### [TEXTO DE ORIGEM]
* * *

A capacidade de compreender a realidade de uma pessoa que viveu na Grécia antiga difere significativamente da pessoa que vive hoje. Da mesma forma, um burguês tem uma forma de pensar sobre a realidade (uma ideologia) que não corresponde a forma de pensar do trabalhador, ainda que compartilhem de um mesmo mundo material e observem os mesmos fenômenos. A nossa participação na vida social determina nossa capacidade de se relacionar psicologicamente com a realidade. Tal condição diz respeito não apenas a cada pessoa individualmente, mas à capacidade que uma sociedade possui de produzir explicações para a realidade e de oferecer recursos para que cada sujeito acesse estas informações.

Vamos a um exemplo: o sentimento de ciúmes. A vivência do ciúmes só é possível em uma sociedade que possui como dinâmica de relação a posse. Um homem branco, que aprende a se relacionar de maneira objetificada com uma mulher, pode experimentar este sentimento de maneira profundamente intensa e com muita frequência. Uma pessoa indígena pertencente a uma cultura em que não há hierarquia nas relações, tampouco um ideal de posse, pode nunca viver este sentimento. O mesmo sentimento (o ciúmes) pode ser vivenciado ou não por pessoas que compartilham de um mesmo momento cronológico a depender do lugar que cada uma ocupa socialmente. Podemos voltar para a tese de Marx e Engels (2007): não é o ciúmes que determina o lugar da pessoa branca ou indígena, mas o lugar que estas pessoas ocupam que determina a possibilidade de viver ou não este sentimento.

Reforçamos que o psiquismo é sempre o psiquismo de um sujeito que existe e sua existência está determinada pelo desenvolvimento histórico e cultural da humanidade. Faz-se necessário agora explicitar que o psiquismo não aparece pronto nos sujeitos, como uma característica que lhes é inata ou natural. Não há uma essência ou natureza humana. Pelo contrário, o psiquismo é desenvolvido em cada sujeito de acordo com os determinantes históricos sociais. Diríamos, apoiados em Leontiev (2004), que o ser da espécie humana (biológico) nasce apenas como candidato a se desenvolver como ser humano (cultural). O desenvolvimento das qualidades típicos do comportamento humano — como as funções psicológicas superiores — depende de sua inserção nas relações sociais e no curso da história. Mais uma vez, não se nasce humano, torna-se humano, humaniza-se.

* * *

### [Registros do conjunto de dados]
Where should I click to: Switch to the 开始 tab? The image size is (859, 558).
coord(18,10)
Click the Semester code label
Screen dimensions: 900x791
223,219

* * *

### [OBJETIVO DA TAREFA]
Transcreva o trecho do texto sobre o desenvolvimento do psiquismo desde "Reforçamos que o" até "torna-se humano, humaniza-se.", inclusive.

### [ESPAÇO PARA RESPOSTA]
Reforçamos que o psiquismo é sempre o psiquismo de um sujeito que existe e sua existência está determinada pelo desenvolvimento histórico e cultural da humanidade. Faz-se necessário agora explicitar que o psiquismo não aparece pronto nos sujeitos, como uma característica que lhes é inata ou natural. Não há uma essência ou natureza humana. Pelo contrário, o psiquismo é desenvolvido em cada sujeito de acordo com os determinantes históricos sociais. Diríamos, apoiados em Leontiev (2004), que o ser da espécie humana (biológico) nasce apenas como candidato a se desenvolver como ser humano (cultural). O desenvolvimento das qualidades típicos do comportamento humano — como as funções psicológicas superiores — depende de sua inserção nas relações sociais e no curso da história. Mais uma vez, não se nasce humano, torna-se humano, humaniza-se.